━━━━━ RECORDS

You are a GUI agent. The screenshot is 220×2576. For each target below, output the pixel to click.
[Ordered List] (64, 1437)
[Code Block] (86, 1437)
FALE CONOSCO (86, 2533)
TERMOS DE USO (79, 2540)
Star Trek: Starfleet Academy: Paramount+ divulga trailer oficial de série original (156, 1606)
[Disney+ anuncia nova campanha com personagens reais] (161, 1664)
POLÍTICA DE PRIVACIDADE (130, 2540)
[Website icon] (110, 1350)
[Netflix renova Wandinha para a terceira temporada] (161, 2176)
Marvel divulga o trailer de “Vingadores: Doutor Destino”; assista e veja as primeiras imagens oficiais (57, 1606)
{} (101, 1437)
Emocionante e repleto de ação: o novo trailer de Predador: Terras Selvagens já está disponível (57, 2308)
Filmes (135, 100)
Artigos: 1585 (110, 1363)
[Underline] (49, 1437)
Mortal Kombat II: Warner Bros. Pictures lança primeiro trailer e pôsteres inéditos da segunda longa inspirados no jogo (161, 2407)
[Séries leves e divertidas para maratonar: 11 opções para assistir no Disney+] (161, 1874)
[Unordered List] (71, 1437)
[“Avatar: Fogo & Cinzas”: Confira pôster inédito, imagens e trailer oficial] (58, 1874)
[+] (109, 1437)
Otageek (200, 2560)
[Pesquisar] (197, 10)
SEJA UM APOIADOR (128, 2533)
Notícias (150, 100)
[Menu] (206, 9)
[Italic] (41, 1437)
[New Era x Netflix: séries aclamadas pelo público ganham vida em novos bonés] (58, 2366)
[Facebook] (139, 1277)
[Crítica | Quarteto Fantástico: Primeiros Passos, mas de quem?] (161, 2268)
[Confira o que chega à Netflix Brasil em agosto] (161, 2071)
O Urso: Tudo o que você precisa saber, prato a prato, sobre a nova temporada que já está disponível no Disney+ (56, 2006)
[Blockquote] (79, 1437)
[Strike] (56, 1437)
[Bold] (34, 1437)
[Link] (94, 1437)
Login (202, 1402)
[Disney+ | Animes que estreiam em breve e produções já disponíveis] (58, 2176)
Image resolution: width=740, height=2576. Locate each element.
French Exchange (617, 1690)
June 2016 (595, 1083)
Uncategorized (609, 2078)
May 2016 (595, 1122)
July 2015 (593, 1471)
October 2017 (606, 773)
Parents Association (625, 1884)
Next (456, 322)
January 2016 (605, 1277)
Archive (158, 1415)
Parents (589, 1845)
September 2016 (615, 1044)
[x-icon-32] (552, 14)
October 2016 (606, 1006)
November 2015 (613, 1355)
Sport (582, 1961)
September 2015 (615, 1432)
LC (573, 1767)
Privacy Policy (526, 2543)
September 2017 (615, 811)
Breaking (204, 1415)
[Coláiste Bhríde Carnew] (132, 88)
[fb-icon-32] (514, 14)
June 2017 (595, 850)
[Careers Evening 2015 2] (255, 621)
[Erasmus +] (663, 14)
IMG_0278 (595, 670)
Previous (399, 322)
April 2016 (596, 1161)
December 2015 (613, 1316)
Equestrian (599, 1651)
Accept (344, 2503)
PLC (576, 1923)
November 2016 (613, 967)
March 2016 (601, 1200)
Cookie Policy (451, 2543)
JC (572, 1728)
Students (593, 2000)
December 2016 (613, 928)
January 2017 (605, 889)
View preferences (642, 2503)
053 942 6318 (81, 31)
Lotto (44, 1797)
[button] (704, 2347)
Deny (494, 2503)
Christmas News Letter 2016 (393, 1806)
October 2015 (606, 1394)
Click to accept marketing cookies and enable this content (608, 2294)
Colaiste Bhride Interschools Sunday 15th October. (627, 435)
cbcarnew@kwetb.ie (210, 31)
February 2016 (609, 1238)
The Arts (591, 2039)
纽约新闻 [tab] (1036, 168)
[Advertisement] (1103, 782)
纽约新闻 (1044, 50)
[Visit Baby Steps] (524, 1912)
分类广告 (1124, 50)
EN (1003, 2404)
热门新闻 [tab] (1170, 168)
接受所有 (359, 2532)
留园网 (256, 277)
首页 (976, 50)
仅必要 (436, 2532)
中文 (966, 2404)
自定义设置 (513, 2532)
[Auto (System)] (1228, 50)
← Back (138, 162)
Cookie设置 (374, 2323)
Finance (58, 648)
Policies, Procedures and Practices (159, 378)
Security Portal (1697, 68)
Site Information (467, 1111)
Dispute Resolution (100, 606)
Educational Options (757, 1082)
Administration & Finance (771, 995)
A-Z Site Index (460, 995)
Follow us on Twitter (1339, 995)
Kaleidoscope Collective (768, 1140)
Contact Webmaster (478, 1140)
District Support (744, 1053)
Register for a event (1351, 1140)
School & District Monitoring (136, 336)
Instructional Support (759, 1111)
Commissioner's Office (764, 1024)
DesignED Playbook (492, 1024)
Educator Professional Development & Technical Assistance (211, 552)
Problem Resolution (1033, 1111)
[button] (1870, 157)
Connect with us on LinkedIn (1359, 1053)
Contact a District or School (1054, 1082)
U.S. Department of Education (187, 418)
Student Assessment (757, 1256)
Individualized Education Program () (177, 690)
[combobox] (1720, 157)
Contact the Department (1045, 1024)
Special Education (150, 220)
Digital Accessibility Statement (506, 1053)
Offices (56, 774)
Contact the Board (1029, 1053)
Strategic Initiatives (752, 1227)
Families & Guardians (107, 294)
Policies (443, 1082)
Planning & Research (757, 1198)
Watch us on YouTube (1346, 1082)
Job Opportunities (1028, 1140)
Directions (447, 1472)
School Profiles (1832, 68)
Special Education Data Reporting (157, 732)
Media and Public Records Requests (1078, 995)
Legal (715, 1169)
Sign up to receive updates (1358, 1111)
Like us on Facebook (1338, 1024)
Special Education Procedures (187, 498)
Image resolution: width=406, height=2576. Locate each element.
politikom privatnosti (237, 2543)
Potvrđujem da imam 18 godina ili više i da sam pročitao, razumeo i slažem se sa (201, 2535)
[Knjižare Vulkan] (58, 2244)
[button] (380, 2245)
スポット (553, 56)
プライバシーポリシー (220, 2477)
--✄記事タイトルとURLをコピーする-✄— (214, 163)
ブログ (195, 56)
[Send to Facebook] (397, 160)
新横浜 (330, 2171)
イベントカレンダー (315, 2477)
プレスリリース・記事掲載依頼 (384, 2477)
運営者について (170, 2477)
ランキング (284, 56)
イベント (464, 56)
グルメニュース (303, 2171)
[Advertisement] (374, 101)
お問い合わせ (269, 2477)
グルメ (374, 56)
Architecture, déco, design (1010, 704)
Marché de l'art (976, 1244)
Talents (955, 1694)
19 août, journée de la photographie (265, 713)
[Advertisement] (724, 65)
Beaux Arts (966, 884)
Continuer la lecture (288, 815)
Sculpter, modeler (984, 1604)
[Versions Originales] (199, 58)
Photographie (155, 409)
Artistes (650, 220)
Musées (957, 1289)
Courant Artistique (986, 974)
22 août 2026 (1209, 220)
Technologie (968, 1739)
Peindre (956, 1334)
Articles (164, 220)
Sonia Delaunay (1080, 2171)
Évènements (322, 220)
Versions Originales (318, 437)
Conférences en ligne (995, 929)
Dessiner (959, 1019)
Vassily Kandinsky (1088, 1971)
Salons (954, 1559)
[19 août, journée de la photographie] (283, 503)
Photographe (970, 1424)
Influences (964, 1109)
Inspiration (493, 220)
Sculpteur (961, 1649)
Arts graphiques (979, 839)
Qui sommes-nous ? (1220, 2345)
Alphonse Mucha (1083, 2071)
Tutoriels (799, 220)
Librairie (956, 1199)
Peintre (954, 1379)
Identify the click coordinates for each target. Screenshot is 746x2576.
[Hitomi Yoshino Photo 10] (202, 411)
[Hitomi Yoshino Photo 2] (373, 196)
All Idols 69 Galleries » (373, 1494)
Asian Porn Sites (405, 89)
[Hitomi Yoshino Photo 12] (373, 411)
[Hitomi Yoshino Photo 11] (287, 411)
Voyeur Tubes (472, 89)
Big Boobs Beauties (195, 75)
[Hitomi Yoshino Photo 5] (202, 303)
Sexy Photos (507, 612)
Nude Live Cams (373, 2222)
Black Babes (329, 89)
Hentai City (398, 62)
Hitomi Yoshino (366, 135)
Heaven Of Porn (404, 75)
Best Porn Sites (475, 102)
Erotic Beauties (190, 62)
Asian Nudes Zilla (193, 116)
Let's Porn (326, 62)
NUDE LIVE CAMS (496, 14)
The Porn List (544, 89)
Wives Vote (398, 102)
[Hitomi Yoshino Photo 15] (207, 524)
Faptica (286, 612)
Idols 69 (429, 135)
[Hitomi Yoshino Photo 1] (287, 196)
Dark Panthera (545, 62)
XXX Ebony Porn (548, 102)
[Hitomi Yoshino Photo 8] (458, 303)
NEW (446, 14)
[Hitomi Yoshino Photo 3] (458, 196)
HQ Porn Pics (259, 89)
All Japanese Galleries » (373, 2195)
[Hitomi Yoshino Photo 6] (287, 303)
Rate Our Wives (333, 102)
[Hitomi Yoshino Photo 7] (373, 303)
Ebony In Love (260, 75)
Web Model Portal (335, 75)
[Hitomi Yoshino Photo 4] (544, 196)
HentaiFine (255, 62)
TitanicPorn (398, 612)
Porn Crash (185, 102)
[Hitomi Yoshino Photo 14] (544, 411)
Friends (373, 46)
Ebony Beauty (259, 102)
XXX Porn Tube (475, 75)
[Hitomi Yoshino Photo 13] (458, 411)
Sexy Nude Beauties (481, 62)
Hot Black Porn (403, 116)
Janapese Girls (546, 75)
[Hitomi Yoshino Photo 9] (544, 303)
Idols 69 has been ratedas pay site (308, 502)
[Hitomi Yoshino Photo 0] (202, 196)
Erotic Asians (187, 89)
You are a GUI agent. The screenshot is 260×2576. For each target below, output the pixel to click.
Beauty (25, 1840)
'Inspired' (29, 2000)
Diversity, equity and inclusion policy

━━━━━━━━━━

TASK:
The answer must be every line of the records that contains the word "Ebony".

REPLY:
XXX Ebony Porn (548, 102)
Ebony In Love (260, 75)
Ebony Beauty (259, 102)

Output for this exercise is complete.